At the same time, a crush is beautiful because it’s a little unrealistic, because you see the very best in someone even when they’re flawed. One might argue that even a casual crush is a bit selfish—a way to project positive qualities onto someone, and to get the glowy excitement that comes with that, without really seeing them in all of their difficult complexity. But Lopez-Cantero pointed out, “There is projection in all human relationships.” You’re always seeking to understand someone through the biased lens of your own mind, never totally getting the full picture. We tend to see partiality as the enemy of reason, but being partial to someone—believing in their unique worth, despite their shortcomings—is essentially what love is.

Unexpressed crushes are special, too, because they don’t require anything in return. Protasi, the University of Puget Sound philosopher, told me that few types of human relationships are like this, so free from expectation of love repaid. The closest approximation, she said, might be a parent’s love for their infant child, too young to show affection. But even then, the love is based on the relationship—the fact of them being your baby—rather than on admiration for who they are.

That’s not to say a crush is selfless; after all, you stand to gain a lot from having one. But a crush that goes nowhere can still be a pleasure unto itself. It’s a luxuriously inefficient experience, which is rare in today’s goal-oriented dating world. On dating apps, potential suitors are easily on demand, in huge quantities. People generally swipe in order to meet up, and they meet up in hopes of getting whatever it is they’re looking for, whether a onetime fling or a life partner.

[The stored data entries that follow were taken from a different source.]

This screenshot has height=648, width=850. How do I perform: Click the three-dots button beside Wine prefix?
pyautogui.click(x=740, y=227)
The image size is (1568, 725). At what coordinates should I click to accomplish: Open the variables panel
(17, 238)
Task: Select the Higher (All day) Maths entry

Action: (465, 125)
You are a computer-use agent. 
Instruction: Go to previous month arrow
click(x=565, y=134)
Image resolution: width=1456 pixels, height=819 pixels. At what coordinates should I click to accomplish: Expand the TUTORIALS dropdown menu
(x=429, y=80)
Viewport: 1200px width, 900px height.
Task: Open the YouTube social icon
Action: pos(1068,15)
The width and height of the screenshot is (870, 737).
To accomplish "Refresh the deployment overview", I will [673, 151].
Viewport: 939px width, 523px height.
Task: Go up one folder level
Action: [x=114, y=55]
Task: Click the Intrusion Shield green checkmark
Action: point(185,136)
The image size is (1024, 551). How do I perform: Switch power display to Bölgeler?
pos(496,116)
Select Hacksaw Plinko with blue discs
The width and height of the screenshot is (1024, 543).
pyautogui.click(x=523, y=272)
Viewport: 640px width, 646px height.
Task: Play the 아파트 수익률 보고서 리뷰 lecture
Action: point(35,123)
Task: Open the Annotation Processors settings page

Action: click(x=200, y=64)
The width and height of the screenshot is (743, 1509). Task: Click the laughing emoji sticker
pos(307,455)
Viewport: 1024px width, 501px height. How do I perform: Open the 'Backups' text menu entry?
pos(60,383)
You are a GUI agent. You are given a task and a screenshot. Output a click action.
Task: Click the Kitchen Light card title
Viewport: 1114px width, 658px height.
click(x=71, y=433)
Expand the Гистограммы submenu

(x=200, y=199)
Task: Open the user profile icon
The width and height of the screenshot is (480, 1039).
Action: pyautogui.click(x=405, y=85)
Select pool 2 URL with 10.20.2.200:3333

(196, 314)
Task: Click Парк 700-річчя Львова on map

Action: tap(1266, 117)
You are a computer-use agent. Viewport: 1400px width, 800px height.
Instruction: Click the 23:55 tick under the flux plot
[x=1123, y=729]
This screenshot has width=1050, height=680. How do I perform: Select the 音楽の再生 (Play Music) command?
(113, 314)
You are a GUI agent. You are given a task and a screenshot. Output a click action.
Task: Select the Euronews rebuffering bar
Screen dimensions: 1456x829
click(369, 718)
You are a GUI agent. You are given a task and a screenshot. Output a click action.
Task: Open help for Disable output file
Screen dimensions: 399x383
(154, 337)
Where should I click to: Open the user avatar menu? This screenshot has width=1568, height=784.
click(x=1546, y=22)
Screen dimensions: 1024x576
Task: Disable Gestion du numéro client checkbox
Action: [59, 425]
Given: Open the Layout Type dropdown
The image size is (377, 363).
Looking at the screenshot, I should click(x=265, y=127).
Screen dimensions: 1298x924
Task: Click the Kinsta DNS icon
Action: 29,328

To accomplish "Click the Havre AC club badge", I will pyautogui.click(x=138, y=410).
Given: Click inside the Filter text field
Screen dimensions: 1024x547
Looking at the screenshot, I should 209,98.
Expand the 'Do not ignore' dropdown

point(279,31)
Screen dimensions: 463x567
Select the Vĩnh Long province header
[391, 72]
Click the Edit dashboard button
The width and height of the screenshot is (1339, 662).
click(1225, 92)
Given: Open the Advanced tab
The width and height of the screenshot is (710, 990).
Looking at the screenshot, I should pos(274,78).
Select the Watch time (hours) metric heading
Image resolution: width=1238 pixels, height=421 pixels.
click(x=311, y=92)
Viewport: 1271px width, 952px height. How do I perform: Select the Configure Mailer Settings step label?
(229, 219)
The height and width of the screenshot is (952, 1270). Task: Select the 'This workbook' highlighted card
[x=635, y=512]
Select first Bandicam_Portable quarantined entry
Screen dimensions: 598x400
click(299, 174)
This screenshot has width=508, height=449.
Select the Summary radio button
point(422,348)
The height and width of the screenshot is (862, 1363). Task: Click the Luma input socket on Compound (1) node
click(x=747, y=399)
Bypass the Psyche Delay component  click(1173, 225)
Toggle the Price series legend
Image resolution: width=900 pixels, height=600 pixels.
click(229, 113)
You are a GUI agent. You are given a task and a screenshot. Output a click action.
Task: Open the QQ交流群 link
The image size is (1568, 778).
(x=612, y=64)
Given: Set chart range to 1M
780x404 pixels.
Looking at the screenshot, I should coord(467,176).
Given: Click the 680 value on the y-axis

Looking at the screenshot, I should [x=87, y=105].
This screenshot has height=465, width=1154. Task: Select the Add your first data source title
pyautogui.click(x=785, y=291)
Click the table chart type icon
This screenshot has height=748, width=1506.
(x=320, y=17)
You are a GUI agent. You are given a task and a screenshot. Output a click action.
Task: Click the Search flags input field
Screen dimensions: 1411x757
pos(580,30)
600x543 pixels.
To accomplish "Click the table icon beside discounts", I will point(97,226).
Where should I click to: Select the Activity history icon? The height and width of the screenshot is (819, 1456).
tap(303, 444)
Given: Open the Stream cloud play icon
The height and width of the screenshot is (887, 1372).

There’s something to be said for yearning. Protasi told me that that’s true, to some degree, in relationships as well: Brief moments when the other person feels just out of reach, mysterious or distant in some way, keep partners longing for each other, and make it more meaningful when loving attention or presence is returned. You never really get to a place of perfect harmony and complete understanding—and, if Protasi is right that “desire is about lack,” perhaps you wouldn’t want to. To arrive there would be a “kind of death,” she said.

A crush is a powerful little vial of that pure feeling—the longing, the push and pull. In his poem “The More Loving One,” W. H. Auden compared unrequited love to looking up at the stars, observing their beauty while knowing full well they “do not give a damn.” But he wasn’t mad about it; he saw that that’s how it should be, and anyway, he was more appreciative than obsessed. “Were all stars to disappear or die,” he wrote, “I should learn to look at an empty sky.” He was right: You don’t need to lose sleep staring up at the cosmos all night. But it’s always nice to see a glimmer in the dark.